CHARLOTTE – Outside of the circles in which quarterback Cam Newton runs, not many people are giving the Panthers much of a chance to beat the reigning Super Bowl champion Seattle Seahawks on their hallowed home turf.
That's not breaking news to Newton. It's also not news that will break him.
"No matter what the predictions are, the game still has to be played," Newton said. "I'm excited about this opportunity. We're not shying away from competition. This is a great Seahawks team we're playing. We understand that. We know that. We will be ready to go."
Newton said the game is a chance for the Panthers, left for dead after a six-game losing streak earlier this season, to prove to outsiders but also to themselves that they belong. They're in the midst of an unlikely, impressive run, having reeled off five consecutive victories to advance to the NFC Divisional Playoff, but the Seahawks pose far and away their greatest challenge to date.
"When you win football games, you must be doing something right. At the same time, I'm not hanging my hat on those wins," Newton said. "We feel like we can play better, and the truth of the matter is we need to play better versus those guys."
Newton and the Panthers have hosted the Seahawks each of the last three seasons, and each time a strong defensive showing hasn't been quite enough in narrow losses.
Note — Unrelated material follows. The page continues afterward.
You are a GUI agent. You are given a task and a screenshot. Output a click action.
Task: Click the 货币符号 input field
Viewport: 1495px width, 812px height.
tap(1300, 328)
The Seahawks have led the NFL in scoring defense for three consecutive seasons, so it's not an indictment of the Panthers that they've averaged just 11 points in the three meetings.
In those games, Newton has completed 40-of-74 passes for 437 yards and one touchdown with one interception and two lost fumbles. He's rushed 24 times for 104 yards and has been sacked eight times. In six trips to the red zone, Carolina has found the end zone once.
How can Newton produce a little more against such a stingy defense? Perhaps by not necessarily trying to do more.
"He has to play consistently and take what they give him," head coach Ron Rivera said. "He's so competitive and wants to make things happen, but exercising the right type of patience would be good. They're a physical, aggressive group. You have to make sure you're not trying to force things. That's something he's learning.
"If he plays like he has in some of these games over this last stretch of five, there are some really good possibilities for us. Just look at the things he did against New Orleans and Atlanta. Those are the kind of performances we're looking for."
Newton was magnificent in those division matchups down the stretch, games that happened to be played on the road. Saturday, he'll try to take his act on the road again, this time at famously loud CenturyLink Field for the first time in his career.
"I think you can just go to the Guinness Book of World Records, and they can tell you that. I don't need anybody to tell me," Newton said of the stadium's notorious noise level, which was a world record before Arrowhead Stadium and the Kansas City Chiefs claimed the title earlier this season. "I'm predicting it to be loud, but I'm predicting us to play well as well.
"If we execute, it's going to hard for them to cheer, but if we don't, it's going to be easy for them to cheer."
Wednesday, Newton tried to drown out the noise being made about the relevance of recent meetings between the teams. He said film study of past meetings has been helpful and that the Seahawks are going to be a handful no matter how you slice it, but Saturday's outcome is really all that matters.
"They're a different team. We're a different team than six games ago. That's the truth," Newton said. "The team that plays the best will win."